As a sealant for a liquid crystal dropping method used in the production of a liquid crystal display element by a liquid crystal dropping method,
A curable resin, a polymerization initiator and / or a thermosetting agent, and a light-
Wherein the sealant is a liquid sealant. The method according to claim 1,
Wherein the light-blocking flexible particles have a maximum particle diameter of 100% or more of the cell gap of the liquid crystal display element. 3. The method according to claim 1 or 2,
The light-shielding flexible particles have a compressive displacement L1 from the original point load value when the load is applied to the reverse load value to L1, and from the reverse load value when the load is released to the original point load value Wherein a recovery ratio of L2 / L1 expressed as a percentage is 80% or less when the load displacement of the roller is L2. The method according to claim 1, 2, or 3,
The light-shielding flexible particles have a 1 g strain of 30% or more in terms of L3 / Dn as a percentage when the compression displacement when giving a load of 1 g is L3 and the particle diameter is Dn, Sealing system for construction method.

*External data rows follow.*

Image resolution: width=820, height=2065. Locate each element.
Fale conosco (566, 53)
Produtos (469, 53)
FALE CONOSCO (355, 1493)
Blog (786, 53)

The method according to claim 1, 2, 3, or 4,
Wherein the light-shielding flexible particles have a glass transition temperature of -200 to 40 占 폚. The method of claim 1, 2, 3, 4, or 5,
The light-shielding flexible particles have a fracture strain of 50% or more, expressed as a percentage of L4 / Dn, when the compression displacement at the point of time when the particles are broken is L4 and the particle diameter is Dn. . The method of claim 1, 2, 3, 4, 5, or 6,
The light-shielding flexible particles have a coefficient of variation of particle diameter of 30% or less. The method of claim 1, 2, 3, 4, 5, 6, or 7,
A sealant for a liquid crystal dropping process characterized by further comprising a light shielding agent in addition to the light shielding flexible particles. A liquid crystal drop sealing agent according to any one of claims 1, 2, 3, 4, 5, 6, 7, and 8, and a conductive fine particle Upper and lower conduction material. A sealing agent for a liquid crystal dropping method according to any one of claims 1, 2, 3, 4, 5, 6, 7, and 8 or an upper and lower conductive material according to claim 9 And the liquid crystal display element is manufactured. A light-shading flexible silicon particle characterized by comprising a silicone-based particle containing a light-shielding agent. 12. The method of claim 11,
Wherein the average particle diameter is 2 to 50 占 퐉.